Rewrite the records from the line with "Image resolution: width=363" through the end of the records, replacing "pencil" with "pen" and leaving everything else unchanged. Leave the pictures out of your answer.

====== DATA SECTION ======

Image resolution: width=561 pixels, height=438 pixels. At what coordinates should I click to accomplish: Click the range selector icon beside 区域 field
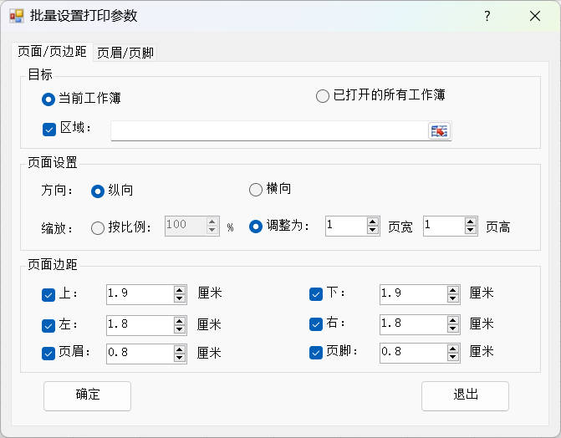click(x=439, y=130)
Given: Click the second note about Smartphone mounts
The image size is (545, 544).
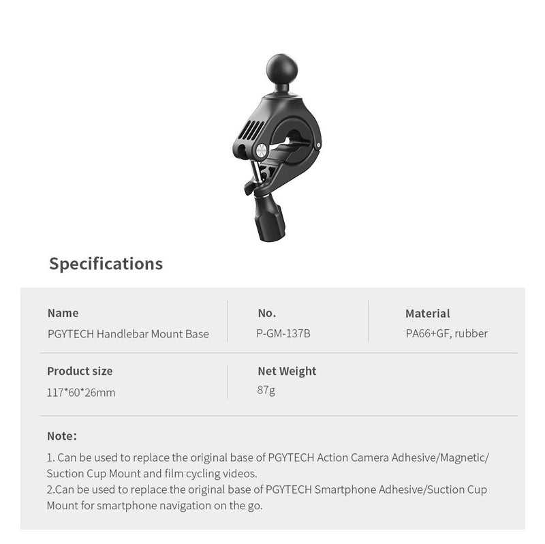Looking at the screenshot, I should coord(266,497).
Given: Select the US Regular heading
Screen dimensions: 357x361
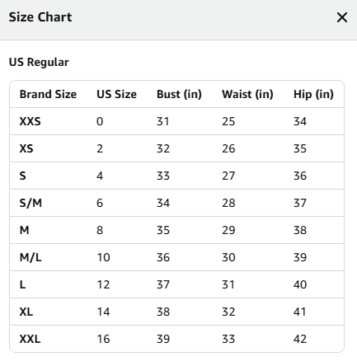Looking at the screenshot, I should pyautogui.click(x=39, y=62).
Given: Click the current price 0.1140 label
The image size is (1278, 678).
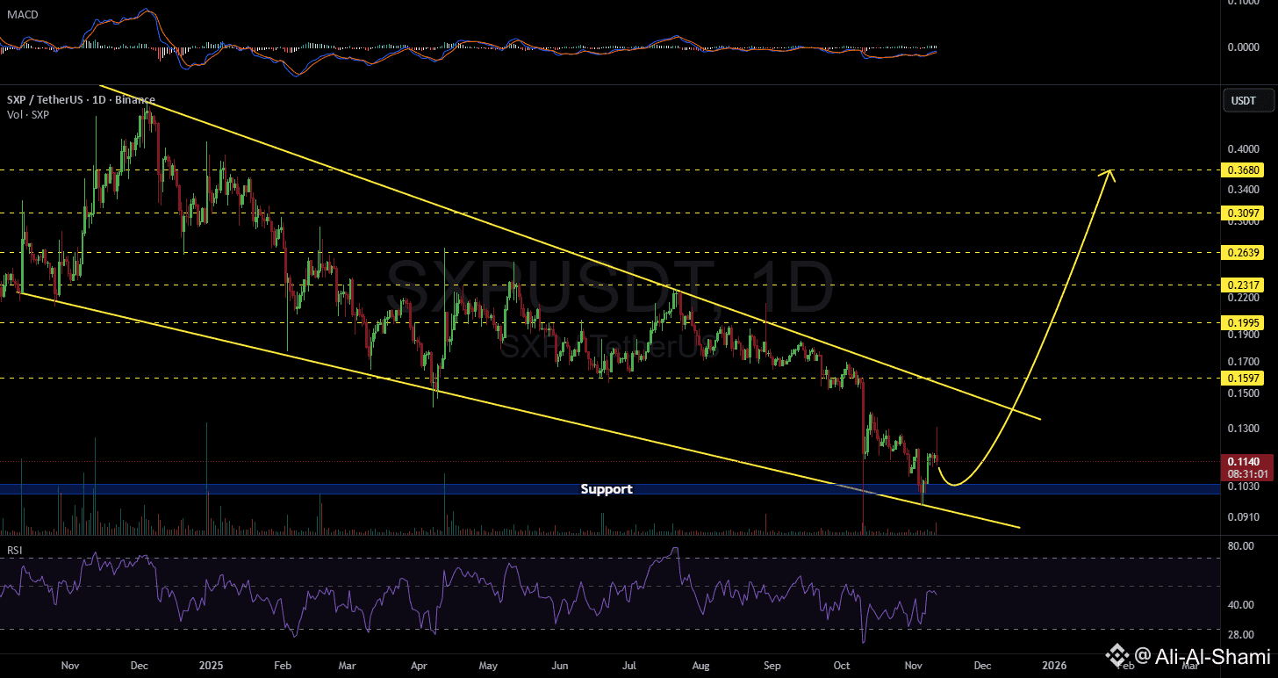Looking at the screenshot, I should click(x=1245, y=460).
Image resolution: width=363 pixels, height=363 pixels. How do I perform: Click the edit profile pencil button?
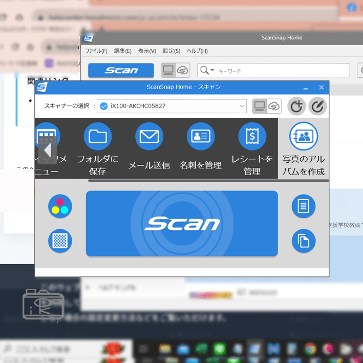tap(318, 106)
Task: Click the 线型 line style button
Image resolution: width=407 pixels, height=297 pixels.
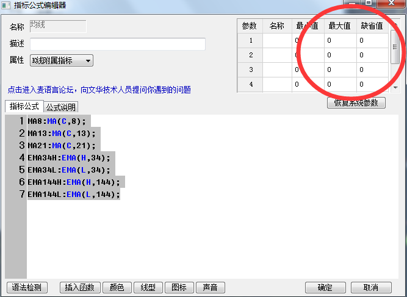Action: click(148, 287)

======

SOLUTION BELOW:
Image resolution: width=363 pixels, height=363 pixels. How do I perform: Click the edit profile pen button?
tap(318, 106)
Task: Click the 线型 line style button
Image resolution: width=407 pixels, height=297 pixels.
Action: click(148, 287)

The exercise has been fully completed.